=== Page text ===
# Any Rumors of a Madone 7.0?



## AlphaDogCycling (Sep 18, 2011)

Hi,

I'm looking at either completing overhauling my Merlin (new components + wheels), or getting a new bike. If I go the new bike route, I'm looking at a Madone Project 1.

So any rumors of a new, Madone "7.0"? I'm guessing that Trek has to be close to coming out with an updated version of the Madone, as the 6.9SSL is a few years old now.

Thanks,


----------



## Tallyguy (Jul 23, 2011)

2013 Trek bikes are in production now. Was told the current Madone will still be sold, with "a few changes," although no info on what those changes are. Also, very strong hint that a new aero bike is on the production line.


----------



## AlphaDogCycling (Sep 18, 2011)

@Tallyguy,

Any time frames for either the 2013 (Tour de France?) or aero bike introduction?


----------



## NealH (May 2, 2004)

Aero road bikes seem to be the coming thing. Trek is a bit late but no doubt they will have a good offering.


----------



## texaspancake (Oct 14, 2011)

Any ideas if the bike that cancella used at the strade bianche might be a future madone?


----------



## AlphaDogCycling (Sep 18, 2011)

Looks like my question is partially answered by this article on Bikeradar:
Cancellara Debuts New Trek At Strade Bianche - BikeRadar


----------



## 202cycle (Sep 13, 2011)

The cable/wire routing on that bike look to me to be the future for the Madone. Whether or not we'll see a completely new model is hard to say. There were also some other features on the frame that don't look to be, "Classic specific".


----------



## tbb001 (Oct 1, 2007)

Look for a new Madone to be introduced at the TdF.


----------



## AlphaDogCycling (Sep 18, 2011)
=== Source data ===
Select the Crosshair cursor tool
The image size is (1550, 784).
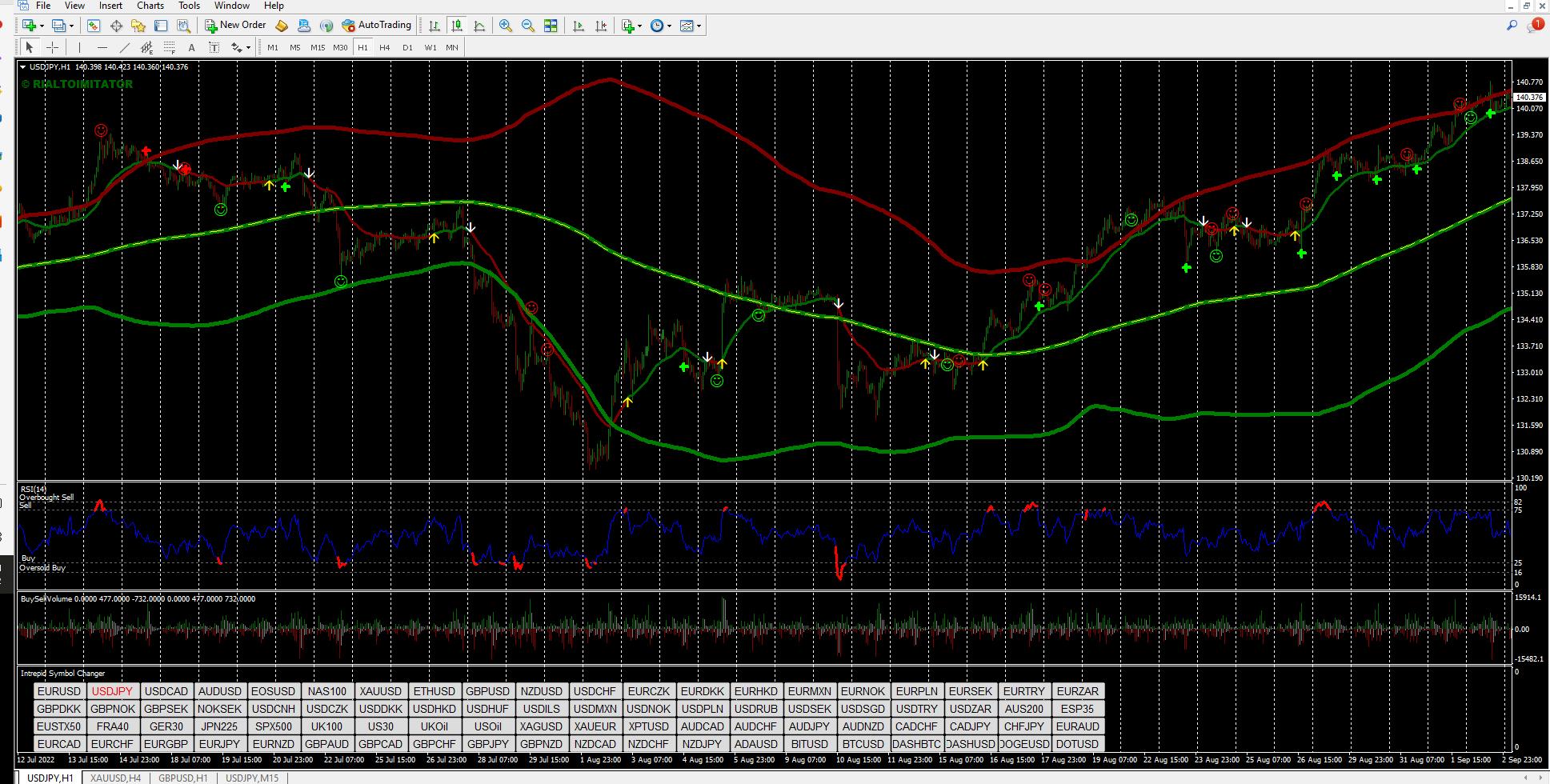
===
Direction:
Could you continue the forum thread about a rumored new Trek Madone, picking up where it stops?

Exercise response:
@tbb001,

My guess is exactly the same -- any new, non-classic specific frame will show up at the TdF.


----------



## AlphaDogCycling (Sep 18, 2011)

More info on Cancellara's mystery Madone from Strade Bianche:
UCI approved: Cancellara


----------



## nor_cal_rider (Dec 18, 2006)

Hey tbb001 - any word on the release of the new P1 paint schemes to go with the new ride? I absolutely LOVE my 2010 Purple P1 Madone, and can't wait to order my next one...just waiting for the P1's and the new Shimano Di2.


----------



## MarvinK (Feb 12, 2002)

I'd like to see a RadioShack/Nissan-style P1 option that doesn't have the lame sponsor logos.

When will 2013 SRAM Red be an option?


----------



## tbb001 (Oct 1, 2007)

nor_cal_rider said:


> Hey tbb001 - any word on the release of the new P1 paint schemes to go with the new ride? I absolutely LOVE my 2010 Purple P1 Madone, and can't wait to order my next one...just waiting for the P1's and the new Shimano Di2.


Haven't heard anything about new P1 paint schemes, unfortunately. I no longer work in the P1 dept at Trek...I now own my own shop in AZ. 



MarvinK said:


> When will 2013 SRAM Red be an option?


It was supposed to get added a week or so ago, but got delayed.
There are only a few groupsets available right away, and then it will show a long leadtime (45-60 days or so).


----------



## MarvinK (Feb 12, 2002)

tbb001 said:


> Haven't heard anything about new P1 paint schemes, unfortunately. I no longer work in the P1 dept at Trek...I now own my own shop in AZ.
> 
> Congrats! What's the name of the shop and where about in AZ?


----------



## Hooger (Dec 25, 2011)

hello,the new Madone is presented in May


----------



## cda 455 (Aug 9, 2010)

Does Trek make good bikes?
:Whitetextlaugh!:


----------



## tbb001 (Oct 1, 2007)

MarvinK said:


> Congrats! What's the name of the shop and where about in AZ?


Thank you!

Trek Bicycle Store West Phoenix. Located in Avondale, AZ...western suburb of Phoenix.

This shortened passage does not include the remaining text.